_Task objective_: Taking the line with "Mentions légales (135, 2511)" as the first and the last line of the entries as the final one, copy that span exactly.

_Information supplied_:
##########

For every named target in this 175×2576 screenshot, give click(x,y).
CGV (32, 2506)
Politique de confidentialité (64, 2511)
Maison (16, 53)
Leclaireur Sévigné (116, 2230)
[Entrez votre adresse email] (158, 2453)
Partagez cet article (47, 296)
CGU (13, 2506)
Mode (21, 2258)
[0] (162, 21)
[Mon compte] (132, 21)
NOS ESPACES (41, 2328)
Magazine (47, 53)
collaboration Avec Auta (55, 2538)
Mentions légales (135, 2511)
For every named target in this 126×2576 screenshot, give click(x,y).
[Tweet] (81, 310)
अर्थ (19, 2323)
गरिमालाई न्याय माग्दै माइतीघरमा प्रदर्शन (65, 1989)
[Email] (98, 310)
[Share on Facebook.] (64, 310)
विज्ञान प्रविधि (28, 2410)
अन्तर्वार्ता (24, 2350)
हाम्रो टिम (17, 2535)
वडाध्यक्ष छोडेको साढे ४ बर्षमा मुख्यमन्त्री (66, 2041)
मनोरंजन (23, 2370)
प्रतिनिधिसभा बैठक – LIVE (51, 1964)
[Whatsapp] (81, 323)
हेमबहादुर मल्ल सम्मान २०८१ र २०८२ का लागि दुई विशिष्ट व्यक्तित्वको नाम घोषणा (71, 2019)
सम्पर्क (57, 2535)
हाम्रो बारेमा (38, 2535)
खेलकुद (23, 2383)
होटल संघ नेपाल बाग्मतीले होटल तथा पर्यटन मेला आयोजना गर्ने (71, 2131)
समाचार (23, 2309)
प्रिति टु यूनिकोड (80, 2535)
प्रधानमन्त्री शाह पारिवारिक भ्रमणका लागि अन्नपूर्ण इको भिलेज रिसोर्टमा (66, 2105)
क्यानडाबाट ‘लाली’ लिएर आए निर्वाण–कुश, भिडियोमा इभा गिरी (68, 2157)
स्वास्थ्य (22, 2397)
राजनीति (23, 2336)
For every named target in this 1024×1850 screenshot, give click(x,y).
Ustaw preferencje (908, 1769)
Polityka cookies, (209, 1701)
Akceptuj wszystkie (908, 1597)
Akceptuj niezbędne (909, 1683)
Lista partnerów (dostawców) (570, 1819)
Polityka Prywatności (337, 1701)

##########

_Output for this task_:
Mentions légales (135, 2511)
For every named target in this 126×2576 screenshot, give click(x,y).
[Tweet] (81, 310)
अर्थ (19, 2323)
गरिमालाई न्याय माग्दै माइतीघरमा प्रदर्शन (65, 1989)
[Email] (98, 310)
[Share on Facebook.] (64, 310)
विज्ञान प्रविधि (28, 2410)
अन्तर्वार्ता (24, 2350)
हाम्रो टिम (17, 2535)
वडाध्यक्ष छोडेको साढे ४ बर्षमा मुख्यमन्त्री (66, 2041)
मनोरंजन (23, 2370)
प्रतिनिधिसभा बैठक – LIVE (51, 1964)
[Whatsapp] (81, 323)
हेमबहादुर मल्ल सम्मान २०८१ र २०८२ का लागि दुई विशिष्ट व्यक्तित्वको नाम घोषणा (71, 2019)
सम्पर्क (57, 2535)
हाम्रो बारेमा (38, 2535)
खेलकुद (23, 2383)
होटल संघ नेपाल बाग्मतीले होटल तथा पर्यटन मेला आयोजना गर्ने (71, 2131)
समाचार (23, 2309)
प्रिति टु यूनिकोड (80, 2535)
प्रधानमन्त्री शाह पारिवारिक भ्रमणका लागि अन्नपूर्ण इको भिलेज रिसोर्टमा (66, 2105)
क्यानडाबाट ‘लाली’ लिएर आए निर्वाण–कुश, भिडियोमा इभा गिरी (68, 2157)
स्वास्थ्य (22, 2397)
राजनीति (23, 2336)
For every named target in this 1024×1850 screenshot, give click(x,y).
Ustaw preferencje (908, 1769)
Polityka cookies, (209, 1701)
Akceptuj wszystkie (908, 1597)
Akceptuj niezbędne (909, 1683)
Lista partnerów (dostawców) (570, 1819)
Polityka Prywatności (337, 1701)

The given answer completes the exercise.